= Lisel Salzer =

American painter (1906–2005)

Lisel Salzer (August 26, 1906 – December 6, 2005) was an Austrian-born painter of Jewish heritage who fled the Nazis during World War II and resettled in America, where she continued her art career until her death.

== Early life ==
Lisel Salzer was born in Austria. Her father was a German-speaking citizen of the Austria-Hungarian Empire, and her mother was born in Turkey. Both of her parents and Lisel were Jewish. Lisel was the only child of a well-to-do family. Her artistic talents were noticed early, and she attended the Vienna Art Academy. After she graduated in 1929 at the age of 23, her parents sent her to Paris for three months to continue her studies before she opened her own studio in Vienna not far from her parents' house. Her works were accepted into top-rated exhibitions and were shown at the Vienna Secession. Her paintings were also exhibited and sold at the Würthle Gallery, alongside the work of contemporary stars Gustav Klimt and Egon Schiele.

The Salzer family spent summers near Salzburg, by the Wolfgangsee, and there Salzer would meet and join the artist community of the Zinkenbach artist colony which included many famous Austrian artists of the time period, including Georg Ehrlich, Alfred Gerstenbrand, Ernst Huber, Ferdinand Kitt and others. In 1939, Salzer and other Jewish artists fled Austria under the threat of Nazi persecution. Lisel Salzer arrived in New York. Her parents died at the Theresiendstadt concentration camp in Czechoslovakia.

== New York career ==
In New York, Lisel Salzer continued her artistic career in the luxury shops at Bonwit Teller, painting oil and pastel portraits of the children of high-society women who frequented the store. She also painted watercolor landscapes, including many of Central Park.

When she arrived in New York she joined her boyfriend, Dr. Frederick Grossman, an Austrian physician and cellist who had fled before her and was waiting for her. They moved in to an apartment together in Manhattan and married in 1942.

In 1945, Salzer visited the Metropolitan Museum of Art and saw an exhibit of Limoges enamel, especially finding inspiration in the Grisaille technique. The technique was several hundred years old but had experienced a revival in the 1930s. Unable to find a practicing artist in the style, she and her husband researched the techniques with the aid of some manuals they found, and they eventually bought a kiln. The grisaille technique required a white enamel that was not commercially available, and so Salzer and Grossman returned to the manuals to find recipes that helped them make their own white glass which was ground into powder for use in painting. Enamel became her medium of choice, and in 1946 two portraits she painted using the technique were accepted into the Syracuse Ceramic National exhibition. She went on to participate in the exhibit nine more times, in 1947, 1948, 1950, 1951, 1952, 1954, 1956, 1958 and 1960. Her work was also regularly featured at the Wichita Art Museum, and in 1959 two portraits were exhibited at the Museum of Contemporary Crafts.
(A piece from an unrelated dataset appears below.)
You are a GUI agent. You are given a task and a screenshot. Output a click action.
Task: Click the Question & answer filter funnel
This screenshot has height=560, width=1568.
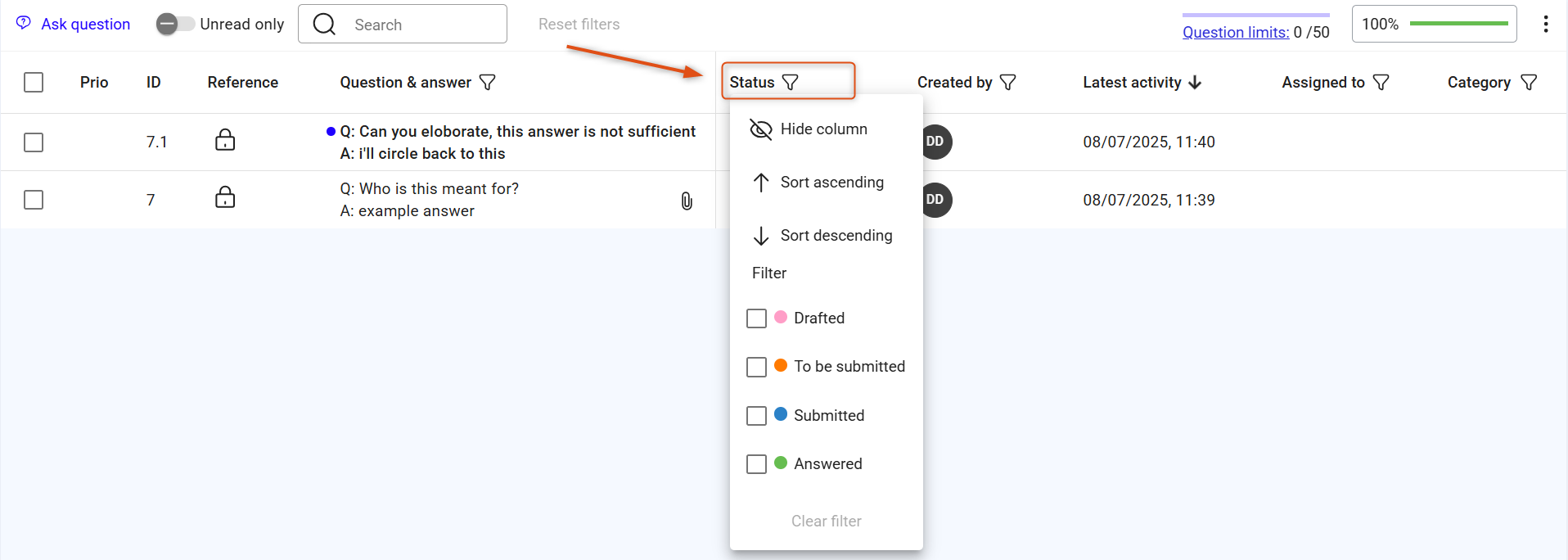[x=487, y=82]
In 1950 Salzer and Grossman moved to Seattle, where she continued her work. Grossman died in 1957.

== Seattle career ==
Salzer continued to paint portraiture and with enamel, and her work was frequently shown at the Otto Seligman Gallery and the Frye Art Museum. She worked with, and painted, prominent Seattle artists James Washington Jr., George Tsutakawa, and Alfred Arreguin. Until her death she continued her work, even as she started to go blind in one eye, frequently drawing cartoons and illustrating cards in letters for friends and family.

Salzer was "very involved" with the Democratic Party, according to writer and friend Barbara Sleeper, who helped Salzer write her biography.

== Rediscovery ==
In 2002, Austrian art historian Christina Steinmetzer was researching the Zinkenbach group when she discovered that Lisel Salzer was still alive and working in Seattle. Salzer was the last of the group to survive. Steinmetzer referred to the group as a 'lost generation' because they were forced to flee the country, most of them never to return. Steinmetzer led a group of art historians in founding a museum in honor of the group, collecting stories and pieces to showcase their lives. With the discovery that Salzer was still alive, the museum held a special exhibit in her honor in 2002; Salzer was 96 years old. In 2003 the Austrian government honored her with its Cross of Merit in Gold, for her lifetime devotion to the arts.

Salzer died on December 6, 2005, at home in the Mount Baker neighborhood in Seattle.